Second, the association between physical neglect and lower VS responsiveness during reward anticipation suggests increased uncertainty about the chance of actually receiving a possible reward. Individuals who have experienced physical neglect are likely to have grown up in an environment where there was indeed uncertainty that their basic needs would be met and where rewarding experiences were relatively rare. We hypothesize that VS activation in neglected individuals may reflect the systematic encoding of reward experience during development, which in turn acts as a latent vulnerability factor increasing risk of psychiatric disorder (McCrory & Viding, 2015). For example, reduced VS responses during reward anticipation have been linked to depression (Stoy et al., 2012). It is unlikely that the specific patters of atypical VS response reported here predispose to circumscribed clinical outcomes given the plethora of outcomes associated with neglect; rather, alterations in neural patterns of reward processing may represent the biological embedding of a more generic psychiatric vulnerability that may manifest depending on the nature of future stressor exposure.
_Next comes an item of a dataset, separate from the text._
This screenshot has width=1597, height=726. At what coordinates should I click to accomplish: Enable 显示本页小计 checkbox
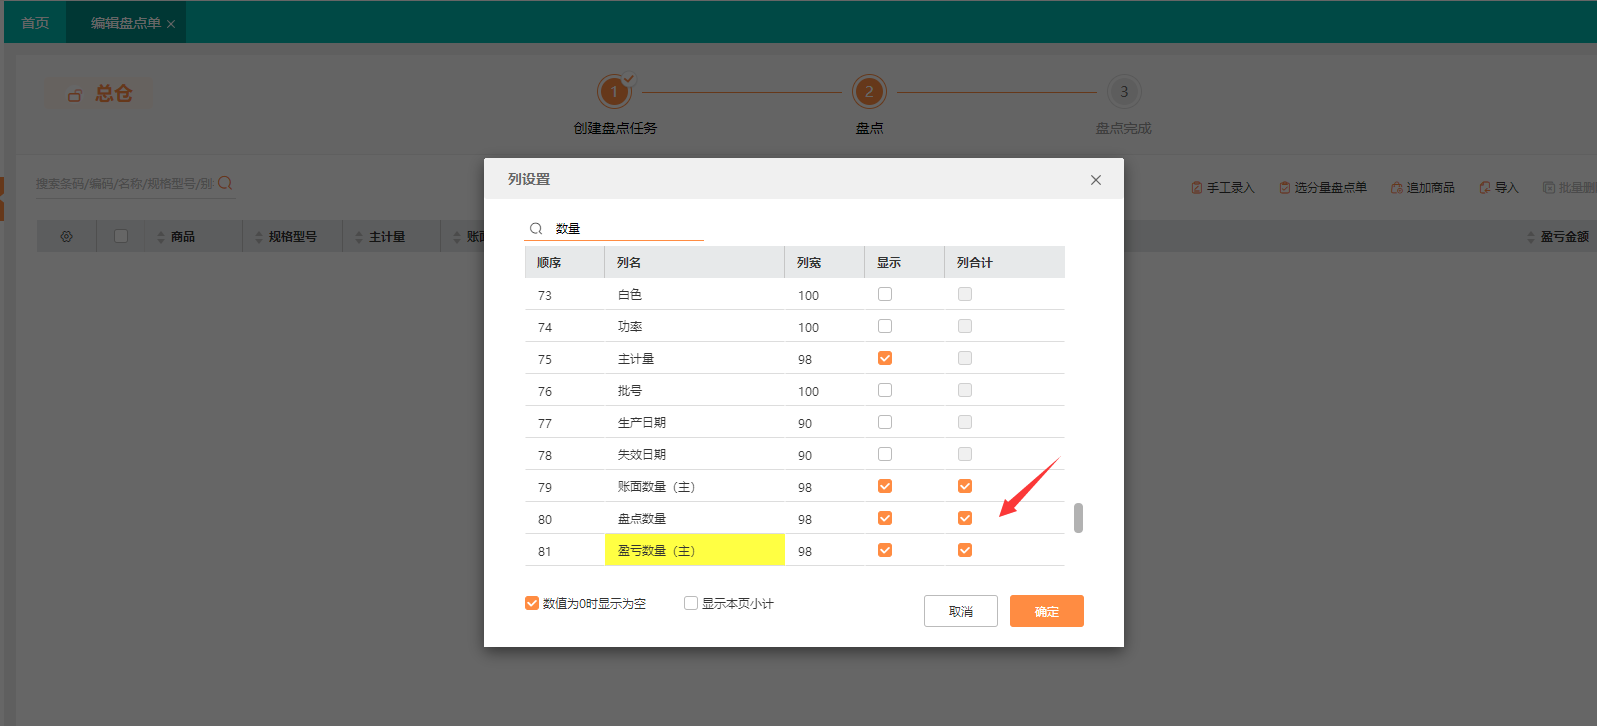[690, 603]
These findings should be interpreted in the context of several limitations. First, we used a retrospective self-report of childhood maltreatment. While the CTQ is one of the most widely used measures of childhood maltreatment and has been validated extensively, it has been speculated (Dannlowski et al., 2012) that specific neural abnormalities may increase the risk of recall bias and thus influence their association with childhood maltreatment. As in the study by Dannlowski et al. (2012), our sample was well characterized in terms of current psychopathology, and controlling for these factors did not alter the main findings. However, longitudinal studies, following maltreated children into adulthood, are warranted to be confident about the direction of the association between brain dysfunction and reports of childhood maltreatment. Second, in the current study, we focused on the ventral striatum, while a range of other brain regions have also been implicated in reward processing (Liu et al., 2011). Finally, our cross-sectional design, as well as the age of the sample at the time of scanning, precludes an explicit test of the hypothesis that altered ventral striatum activity partly mediates the association between childhood maltreatment and adult mental health.